> TASK GOAL
Find the line below with "Click calculator icon for filtered totals" and the line with "Open the shopping cart icon". Output them and the lines between, exactly, but not the pictures.

> SUPPLIED MATERIAL

###

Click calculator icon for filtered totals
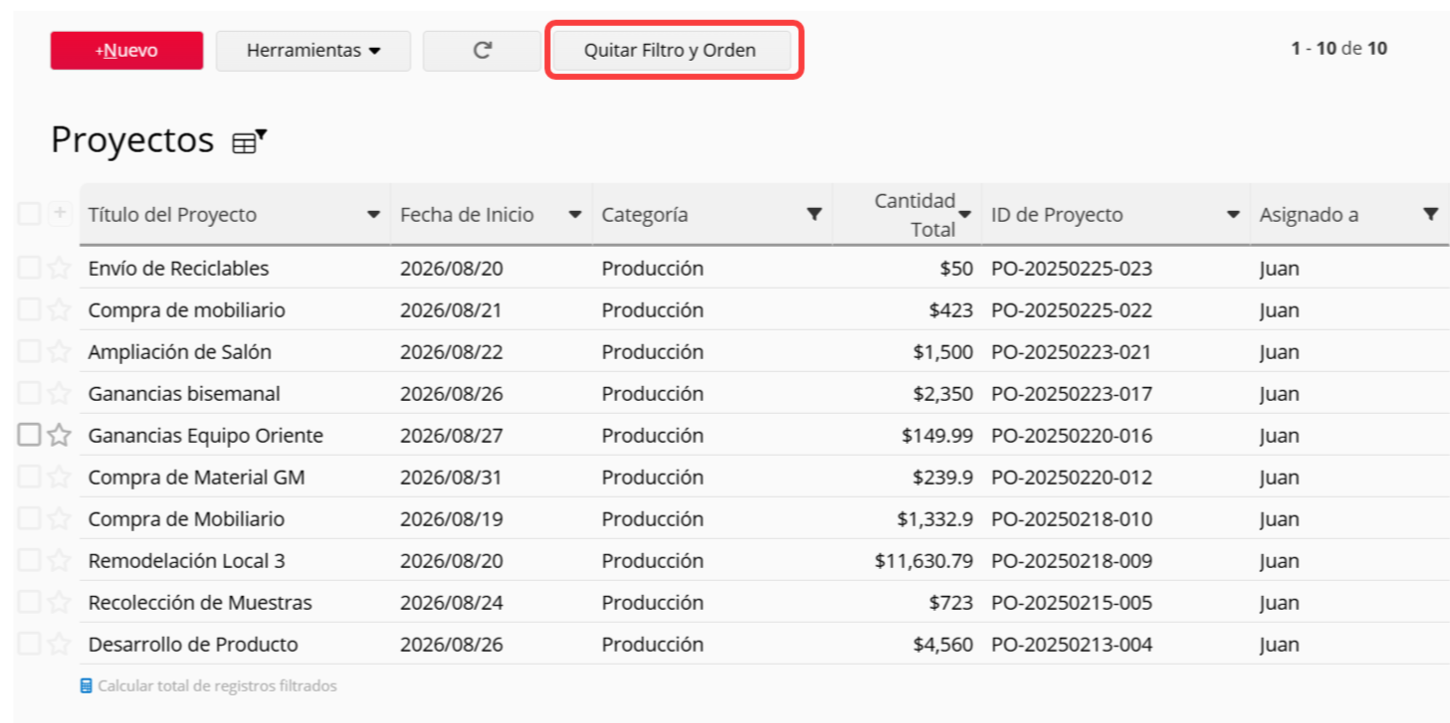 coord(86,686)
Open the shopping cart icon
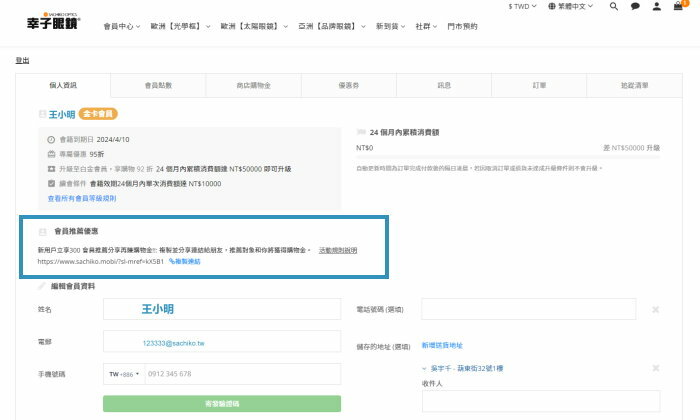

###

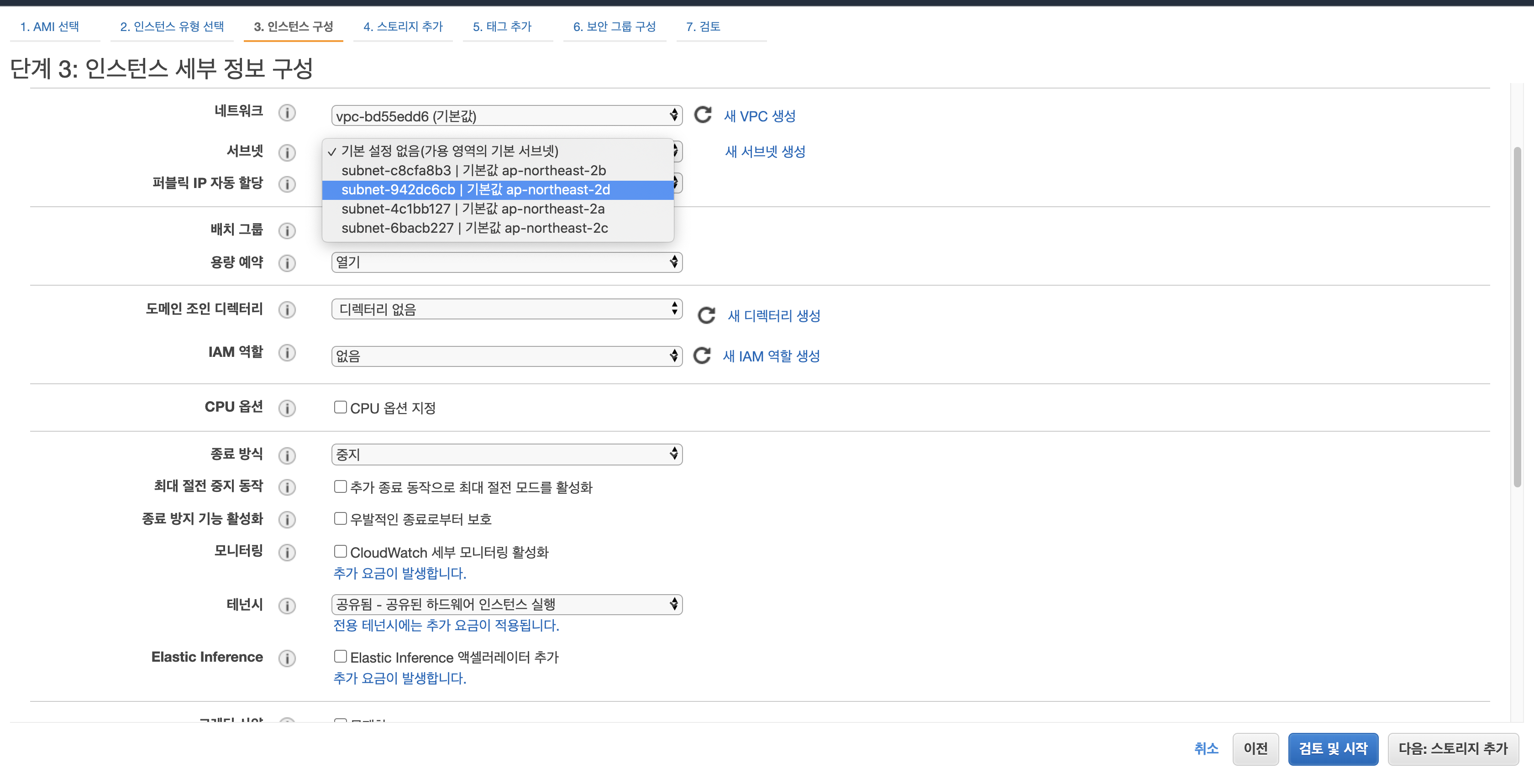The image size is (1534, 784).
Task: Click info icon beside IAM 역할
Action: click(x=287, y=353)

###

> TASK RESULT
Click calculator icon for filtered totals
 coord(86,686)
Open the shopping cart icon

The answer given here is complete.